Occupy Wall Street has already accomplished a great deal by shifting public discourse in this country. Instead of focusing on the need for austerity and deficit reduction, attention is rightly being directed at economic disparities and the deep structural problems that the United States faces. It is clear that those who claim that Occupy Wall Street’s anger is “unfocused” are not giving a descriptive account of what’s going on so much as they are expressing their own agenda (whether in opposition or in their desire for clean policy proposals for legislators to start negotiating over).

What’s remarkable is that there has been such a sustained effort, even among sympathizers, to pull out separate strands in the protesters’ message. Certainly class, economic inequality, debt reform, political corruption, and the lack of accountability are some major themes. Sites like the 99percent Tumblr or single issue posters might have the unintended effect of encouraging this kind of compartmentalization. But the protesters have been remarkably clear about this: no single complaint represents the sum of their non-all-inclusive grievances

Focusing too narrowly on a single strand misses how fundamentally these issues are related. The complaint that executive pay has skyrocketed while average incomes have stagnated, for example, can be traced back to weakened labor rights and the glaring absence of democracy and accountability within corporations. The lack of effective financial regulations or environmental laws traces back to the fact that legislation is often drafted and lobbied for by the very entities it purports to regulate (or their lobbyists).

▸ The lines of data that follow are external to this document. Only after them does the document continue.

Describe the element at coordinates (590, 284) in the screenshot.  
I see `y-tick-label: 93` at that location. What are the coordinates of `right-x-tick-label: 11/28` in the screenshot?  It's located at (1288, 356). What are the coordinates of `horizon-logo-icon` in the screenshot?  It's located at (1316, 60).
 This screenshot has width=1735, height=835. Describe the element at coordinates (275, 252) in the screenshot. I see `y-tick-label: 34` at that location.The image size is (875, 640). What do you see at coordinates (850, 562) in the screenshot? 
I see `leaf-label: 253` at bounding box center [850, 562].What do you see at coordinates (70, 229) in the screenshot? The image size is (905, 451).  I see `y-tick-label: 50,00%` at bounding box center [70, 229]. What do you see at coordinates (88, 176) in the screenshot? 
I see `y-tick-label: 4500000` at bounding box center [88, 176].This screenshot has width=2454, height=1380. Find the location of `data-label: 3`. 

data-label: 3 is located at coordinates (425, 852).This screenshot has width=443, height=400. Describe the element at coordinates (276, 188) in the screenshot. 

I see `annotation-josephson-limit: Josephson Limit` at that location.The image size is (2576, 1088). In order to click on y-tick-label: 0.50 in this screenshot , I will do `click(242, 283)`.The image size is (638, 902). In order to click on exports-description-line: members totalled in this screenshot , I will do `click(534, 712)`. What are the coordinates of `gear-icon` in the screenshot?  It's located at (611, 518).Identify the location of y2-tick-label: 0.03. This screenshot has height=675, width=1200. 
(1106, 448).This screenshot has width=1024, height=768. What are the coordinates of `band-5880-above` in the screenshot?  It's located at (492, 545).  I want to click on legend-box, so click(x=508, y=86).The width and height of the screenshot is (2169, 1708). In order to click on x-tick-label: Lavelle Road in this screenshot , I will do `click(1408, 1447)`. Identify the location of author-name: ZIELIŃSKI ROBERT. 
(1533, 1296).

And the revolving door between Washington and upper corporate echelons has led to diluted regulations and shielded the powerful from accountability. In other words, our economic problems are inseparable from our political and structural ones. 

This refusal to parse the structural and political problems from the resultant inequality is part of what makes Occupy Wall Street such a vital, vibrant moment. The movement refuses to frame its desires according to the conventional neoliberal framework, which views economic growth as prior and redistribution as secondary. The insistence on actual change poses a deep and serious challenge to America’s existing political order. The claims are not about handouts, but rather about building and reconfiguring institutions so that they are more deeply inclusive and participatory.

To me, one of the most striking elements of the September 29 list of grievances was the shift from “we” in the preamble to “they” in the list of complaints. It would be a misunderstanding of this movement to try to isolate the political elements from the economic elements in their broader call for inclusion, without recognizing how deeply the two are related. The United States is experiencing a breakdown in the rule of law and our political process has proven unable to respond to even the most pressing national issues. When the process breaks, everything it produces is flawed. And in light of that, the concerns of Occupy Wall Street are one of the most lucid and coherent things to have emerged since the crisis of 2008.